Scrubbing Data
- Scrubbing data is the second phase of the OSEMN framework, focusing on cleaning and preparing data for analysis.
- The scrubbing process transforms raw, dirty data into clean, usable data.
- Four main tasks in data scrubbing:
- Removing duplicates
- Formatting records
- Solving for missing values
- Checking records for mistakes or wrong values
- Clean data is essential for accurate analysis and reliable conclusions.
- Dirty data can lead to errors in exploration, analysis, and decision-making.
- Taking the time to scrub data thoroughly helps avoid problems in later stages of the data analysis process.
Remove Duplicate Records
- Removing duplicates is a crucial first step in the data scrubbing process to ensure accurate analysis.
- Duplicates can occur due to human error (e.g., multiple data entries) or machine errors (e.g., accidental double scanning).
- Duplicate records can distort analysis results and lead to inaccurate conclusions.
- Identifying duplicates can be done manually or using automated tools like Excel's built-in duplicate finder.
- Before removing duplicates, ensure that the repeated data is indeed an error and not missing information (e.g., missing middle names in records with the same first and last names).
- Removing duplicates is an essential step in preparing data for further analysis and modeling in the OSEMN (Obtain, Scrub, Explore, Model, and iNterpret) framework.
Format Your Records
- Data formatting is crucial for accurate analysis and consistent results.
- Two main aspects of data formatting:
- Ensuring consistent formatting throughout the dataset
- Associating data with the correct data type
- Inconsistent formatting can lead to inaccurate summaries and confuse data analytics tools.
- Examples of formatting issues:
- Location data: Standardizing city names (e.g., New York City, NYC, New York, NY)
- Currency: Converting prices to a single currency for comparison
- Different data types (text, numbers, dates) require specific formatting rules for correct interpretation by software and databases.
- Tools like Excel can be used to update and standardize data formatting.
- Proper formatting enables accurate summarization, analysis, and visualization of data.
- Consistent formatting is essential for calculating statistics like averages, maximums, or identifying trends.
- Data cleaning and formatting are crucial steps in the data analysis process, preparing data for further exploration and analysis.
Handle Missing Values
- Missing values are common in datasets and can occur due to various reasons such as unknown information or machine errors.
- There are two main options for handling missing values:
- Fill in the missing values with indicators like "unknown" or "N/A"
- Remove records with missing values (less preferred option)
- Filling in missing values is generally preferred as it preserves other valuable data in the record and avoids potential bias introduction.
- When filling in missing values, consistency is key.

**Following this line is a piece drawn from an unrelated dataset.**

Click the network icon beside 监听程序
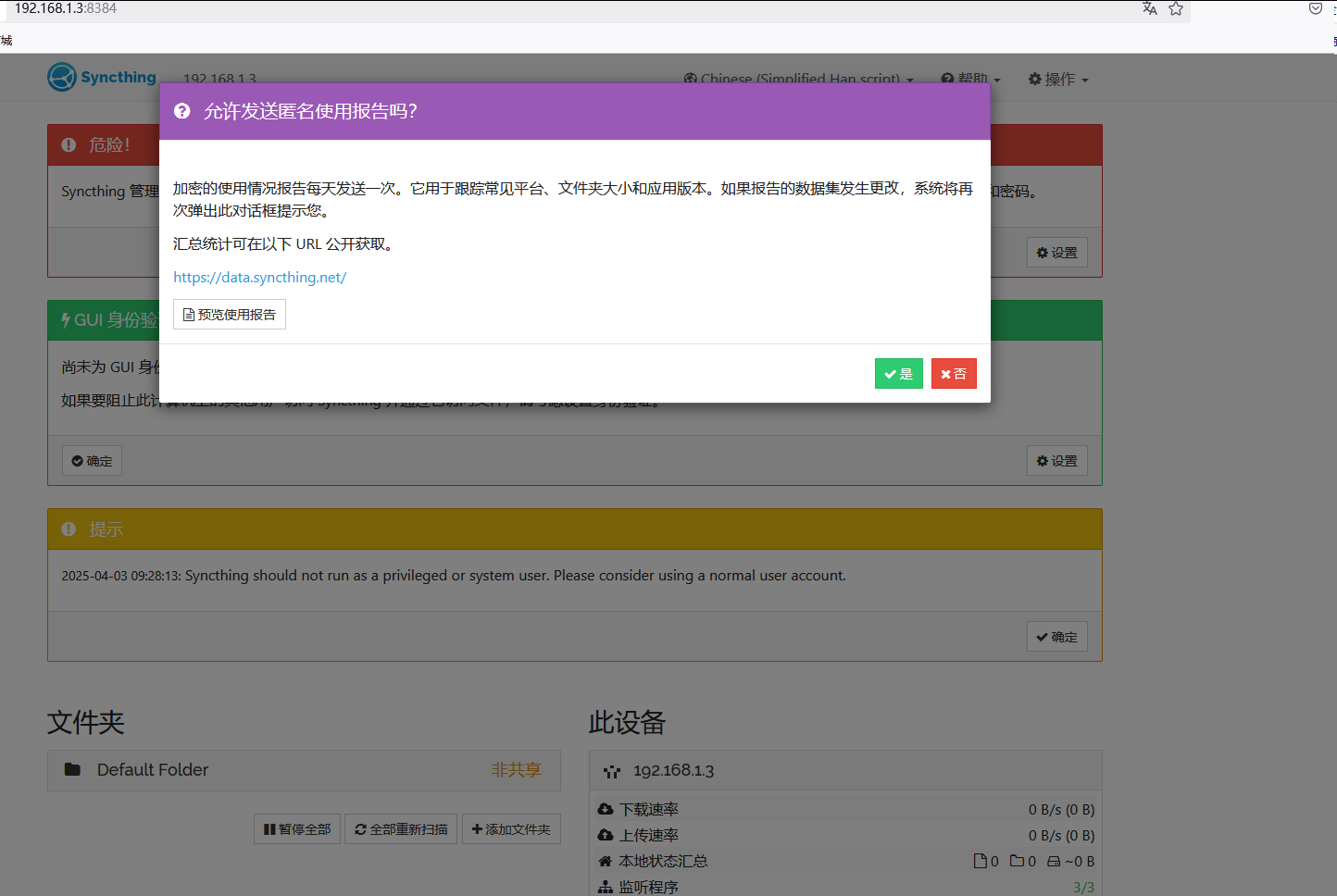click(607, 886)
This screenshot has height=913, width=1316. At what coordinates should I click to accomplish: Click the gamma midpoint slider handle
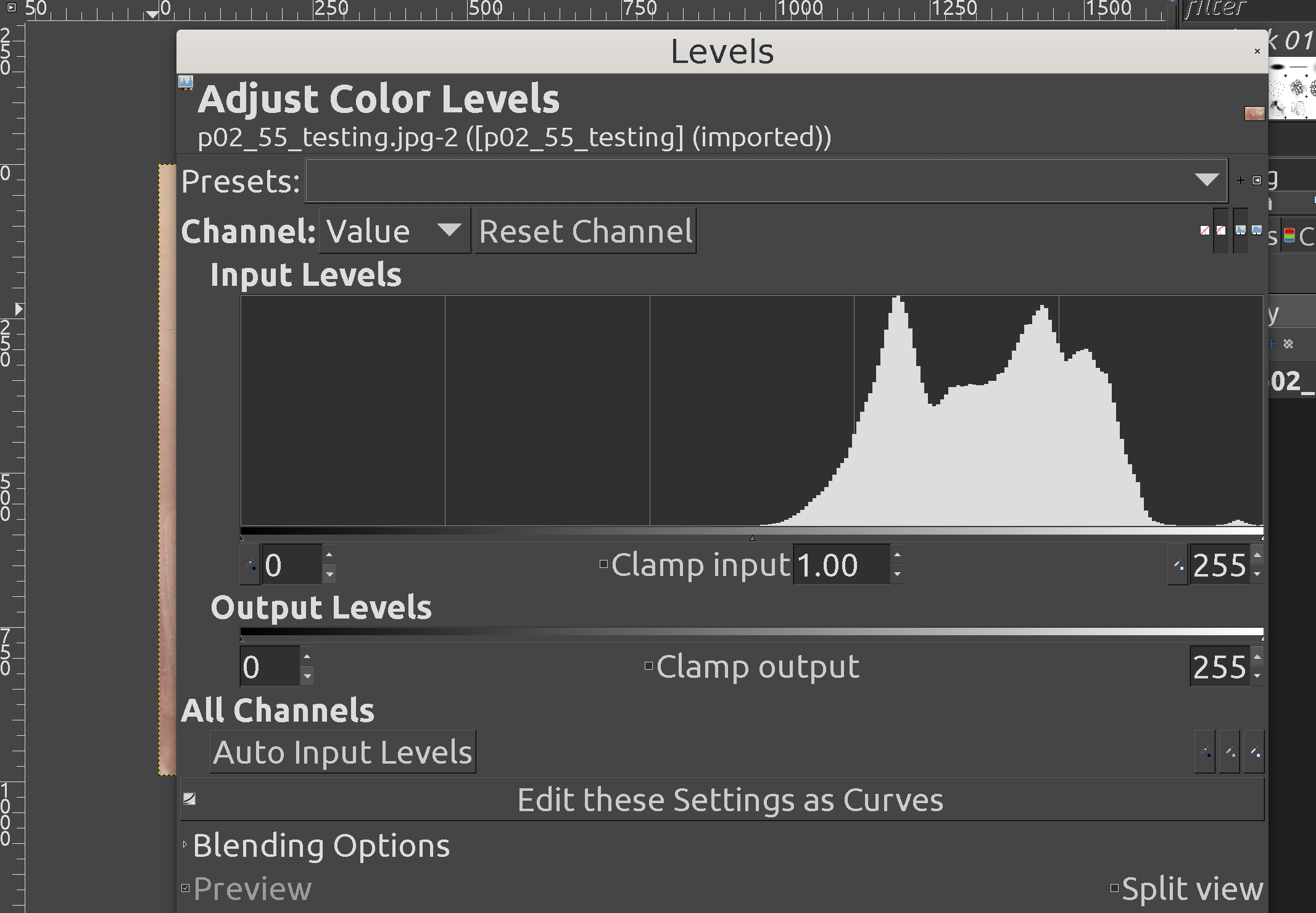[x=752, y=538]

Use the same indicator (e.g., "unknown" or "N/A") throughout the dataset.
- Removing records with missing values can lead to loss of valuable information and potentially introduce bias in the data.
- It's crucial to handle missing values before starting the analysis to ensure accurate results.
- Spreadsheet tools often provide features to easily detect and fill in missing values during the data cleaning process.
- Proper handling of missing values is an essential step in the data cleaning process, contributing to more reliable and accurate analyses.
Check for Wrong Values
- Checking for obviously wrong values is a crucial final step in data scrubbing and cleaning.
- Understanding the context of data collection helps identify incorrect values and avoid flagging correct data as wrong.
- Treat obviously wrong data points similarly to missing values - replace with an error indicator or delete the entire record if necessary.
- Negative values may be correct in some contexts, such as recording returns in a sales database.
- Always consider the data's context and expected range of values when identifying incorrect data points.
- Proper data cleaning and verification ensure a clean dataset for the next phase of analysis in the OSEMN framework.
Summary
- Data scrubbing is crucial for analysis: It prepares your dataset by cleaning and organizing the information.
- Remove duplicates: Identify and eliminate duplicate records to ensure data accuracy.
- Maintain consistent formatting: Ensure all data follows a uniform format and has clear data types.
- Address missing values: Identify missing data and either replace it with placeholders or remove the entire record.
- Correct wrong values: Scan for incorrect data, replace with accurate information when possible, or remove if necessary.
- Use a systematic approach: Following a checklist helps ensure thorough and consistent data scrubbing.
- Data quality impacts analysis: Clean, well-organized data is essential for accurate and reliable analytical results.